Spontaneous Diffusion of an Effective Skin Cancer Prevention Program Through Web-Based Access to Program Materials
Published Date:Oct 15 2010
Source:Prev Chronic Dis. 7(6).
Little information exists about the diffusion of evidence-based interventions, a process that can occur naturally in organized networks with established communication channels. This article describes the diffusion of an effective skin cancer prevention program called Pool Cool through available Web-based program materials.
We used self-administered surveys to collect information from program users about access to and use of Web-based program materials. We analyzed the content of e-mails sent to the official Pool Cool Web site to obtain qualitative information about spontaneous diffusion.

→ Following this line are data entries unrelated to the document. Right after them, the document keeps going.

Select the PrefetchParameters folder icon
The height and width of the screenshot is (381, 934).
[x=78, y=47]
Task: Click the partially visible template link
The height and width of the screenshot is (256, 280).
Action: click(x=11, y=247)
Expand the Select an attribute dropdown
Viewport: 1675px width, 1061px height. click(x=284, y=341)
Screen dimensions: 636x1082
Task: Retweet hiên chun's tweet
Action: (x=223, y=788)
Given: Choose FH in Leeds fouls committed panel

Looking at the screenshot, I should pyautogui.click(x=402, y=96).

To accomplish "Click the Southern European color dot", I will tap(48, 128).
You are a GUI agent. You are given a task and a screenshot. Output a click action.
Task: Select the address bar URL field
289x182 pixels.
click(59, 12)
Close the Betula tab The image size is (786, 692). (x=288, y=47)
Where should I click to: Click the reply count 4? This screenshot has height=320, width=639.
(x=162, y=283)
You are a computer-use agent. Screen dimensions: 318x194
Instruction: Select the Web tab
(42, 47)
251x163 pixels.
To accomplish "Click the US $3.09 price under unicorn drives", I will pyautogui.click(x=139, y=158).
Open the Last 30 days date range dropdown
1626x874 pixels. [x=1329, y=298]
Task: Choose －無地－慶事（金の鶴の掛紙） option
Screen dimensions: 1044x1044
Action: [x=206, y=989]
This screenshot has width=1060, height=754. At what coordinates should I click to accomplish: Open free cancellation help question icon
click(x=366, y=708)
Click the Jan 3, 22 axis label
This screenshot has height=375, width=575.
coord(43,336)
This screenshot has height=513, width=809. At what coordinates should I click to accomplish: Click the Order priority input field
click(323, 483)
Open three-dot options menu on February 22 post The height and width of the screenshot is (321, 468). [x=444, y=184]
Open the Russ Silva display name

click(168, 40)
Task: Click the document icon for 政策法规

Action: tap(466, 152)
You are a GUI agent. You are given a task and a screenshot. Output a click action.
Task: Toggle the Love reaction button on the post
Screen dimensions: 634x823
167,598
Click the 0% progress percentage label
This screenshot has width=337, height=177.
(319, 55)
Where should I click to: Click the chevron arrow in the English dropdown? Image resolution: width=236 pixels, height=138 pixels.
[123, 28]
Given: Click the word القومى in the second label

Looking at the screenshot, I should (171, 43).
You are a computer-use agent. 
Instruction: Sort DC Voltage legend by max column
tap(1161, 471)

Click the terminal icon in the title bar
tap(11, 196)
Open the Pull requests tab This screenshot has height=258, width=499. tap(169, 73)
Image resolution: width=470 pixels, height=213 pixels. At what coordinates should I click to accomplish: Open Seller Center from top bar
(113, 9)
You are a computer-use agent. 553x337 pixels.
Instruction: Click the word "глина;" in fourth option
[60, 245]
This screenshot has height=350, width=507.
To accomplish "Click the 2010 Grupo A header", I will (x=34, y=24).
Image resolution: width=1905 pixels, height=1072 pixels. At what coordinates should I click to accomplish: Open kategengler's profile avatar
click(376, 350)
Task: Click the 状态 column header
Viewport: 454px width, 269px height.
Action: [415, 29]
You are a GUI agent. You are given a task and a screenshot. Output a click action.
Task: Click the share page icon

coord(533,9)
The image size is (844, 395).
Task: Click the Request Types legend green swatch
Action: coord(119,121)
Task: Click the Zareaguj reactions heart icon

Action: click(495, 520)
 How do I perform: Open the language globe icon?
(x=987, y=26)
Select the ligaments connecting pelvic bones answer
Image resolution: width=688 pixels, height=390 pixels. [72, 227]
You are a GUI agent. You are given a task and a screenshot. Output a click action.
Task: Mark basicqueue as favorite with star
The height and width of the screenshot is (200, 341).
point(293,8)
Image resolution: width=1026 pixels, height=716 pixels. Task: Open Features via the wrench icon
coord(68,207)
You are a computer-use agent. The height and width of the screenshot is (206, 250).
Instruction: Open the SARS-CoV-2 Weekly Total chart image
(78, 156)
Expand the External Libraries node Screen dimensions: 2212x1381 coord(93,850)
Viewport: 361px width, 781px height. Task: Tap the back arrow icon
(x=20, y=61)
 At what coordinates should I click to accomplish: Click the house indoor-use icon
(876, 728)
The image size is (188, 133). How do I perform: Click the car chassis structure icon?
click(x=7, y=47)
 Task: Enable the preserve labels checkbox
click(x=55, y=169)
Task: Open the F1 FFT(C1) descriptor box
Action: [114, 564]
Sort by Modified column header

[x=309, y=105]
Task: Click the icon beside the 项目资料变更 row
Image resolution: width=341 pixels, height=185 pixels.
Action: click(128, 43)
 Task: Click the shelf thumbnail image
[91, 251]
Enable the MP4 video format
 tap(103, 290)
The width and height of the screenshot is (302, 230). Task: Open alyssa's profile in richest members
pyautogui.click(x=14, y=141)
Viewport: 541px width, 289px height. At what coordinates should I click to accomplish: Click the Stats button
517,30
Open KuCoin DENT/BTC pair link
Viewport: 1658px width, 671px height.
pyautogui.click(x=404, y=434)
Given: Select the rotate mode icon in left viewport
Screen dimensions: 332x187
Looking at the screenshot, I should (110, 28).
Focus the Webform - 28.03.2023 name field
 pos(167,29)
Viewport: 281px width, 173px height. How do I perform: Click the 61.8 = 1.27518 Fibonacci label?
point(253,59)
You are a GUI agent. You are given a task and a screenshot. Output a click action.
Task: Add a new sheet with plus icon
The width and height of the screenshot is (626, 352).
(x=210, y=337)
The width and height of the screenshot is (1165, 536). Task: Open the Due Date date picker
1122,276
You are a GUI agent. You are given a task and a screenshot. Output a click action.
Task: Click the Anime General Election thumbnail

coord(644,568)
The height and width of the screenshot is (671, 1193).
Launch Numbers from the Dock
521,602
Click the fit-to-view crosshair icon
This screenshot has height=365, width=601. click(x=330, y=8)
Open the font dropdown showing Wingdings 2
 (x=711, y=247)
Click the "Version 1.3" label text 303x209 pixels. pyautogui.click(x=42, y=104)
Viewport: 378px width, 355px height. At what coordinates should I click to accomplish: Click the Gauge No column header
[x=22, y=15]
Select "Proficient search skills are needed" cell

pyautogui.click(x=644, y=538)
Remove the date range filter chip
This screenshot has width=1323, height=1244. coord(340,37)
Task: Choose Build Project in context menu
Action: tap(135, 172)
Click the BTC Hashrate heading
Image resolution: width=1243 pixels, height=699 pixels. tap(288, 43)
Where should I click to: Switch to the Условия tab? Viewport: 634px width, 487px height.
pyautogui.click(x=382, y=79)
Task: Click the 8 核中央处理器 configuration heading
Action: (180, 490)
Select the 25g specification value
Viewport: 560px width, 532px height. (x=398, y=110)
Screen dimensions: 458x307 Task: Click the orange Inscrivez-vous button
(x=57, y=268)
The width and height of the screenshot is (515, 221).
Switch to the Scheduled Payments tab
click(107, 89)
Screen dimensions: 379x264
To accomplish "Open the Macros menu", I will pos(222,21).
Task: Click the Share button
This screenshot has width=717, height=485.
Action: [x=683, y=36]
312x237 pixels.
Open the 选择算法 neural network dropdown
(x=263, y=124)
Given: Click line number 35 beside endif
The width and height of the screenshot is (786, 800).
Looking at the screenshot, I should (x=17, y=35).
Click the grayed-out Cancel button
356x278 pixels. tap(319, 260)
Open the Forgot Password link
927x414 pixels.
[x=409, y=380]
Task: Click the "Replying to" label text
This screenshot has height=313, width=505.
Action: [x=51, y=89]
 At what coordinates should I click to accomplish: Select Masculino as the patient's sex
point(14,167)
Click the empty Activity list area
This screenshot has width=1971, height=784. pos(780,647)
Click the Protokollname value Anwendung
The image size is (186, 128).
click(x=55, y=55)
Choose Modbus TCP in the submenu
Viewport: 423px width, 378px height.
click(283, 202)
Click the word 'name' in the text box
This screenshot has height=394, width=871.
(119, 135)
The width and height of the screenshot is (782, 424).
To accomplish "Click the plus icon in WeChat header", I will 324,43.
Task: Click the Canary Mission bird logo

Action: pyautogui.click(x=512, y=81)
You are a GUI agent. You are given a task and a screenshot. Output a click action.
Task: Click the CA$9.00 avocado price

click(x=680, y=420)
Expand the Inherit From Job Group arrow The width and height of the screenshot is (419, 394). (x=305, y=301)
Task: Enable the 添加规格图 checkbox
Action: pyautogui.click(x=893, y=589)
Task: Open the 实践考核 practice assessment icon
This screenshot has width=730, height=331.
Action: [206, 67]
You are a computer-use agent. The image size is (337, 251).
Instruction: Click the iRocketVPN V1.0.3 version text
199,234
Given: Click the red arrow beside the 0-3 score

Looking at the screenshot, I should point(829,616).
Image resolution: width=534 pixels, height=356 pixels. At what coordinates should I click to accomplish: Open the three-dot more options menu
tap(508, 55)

Program users were dispersed throughout the United States, most often learning about the program through a Web site (32%), publication (26%), or colleague (19%). Most respondents (86%) reported that their pool provided educational activities at swimming lessons. The Leader's Guide (59%) and lesson cards (50%) were the most commonly downloaded materials, and most respondents reported using these core items sometimes, often, or always. Aluminum sun-safety signs were the least frequently used materials. A limited budget was the most commonly noted obstacle to sun-safety efforts at the pool (85%). Factors supporting sun safety at the pool centered around risk management (85%) and health of the pool staff (78%).
Diffusion promotes the use of evidence-based health programs and can occur with and without systematic efforts. Strategies such as providing well-packaged, user-friendly program materials at low or no cost and strategic advertisement of the availability of program materials may increase program use and exposure. Furthermore, highlighting the benefits of the program can motivate potential program users.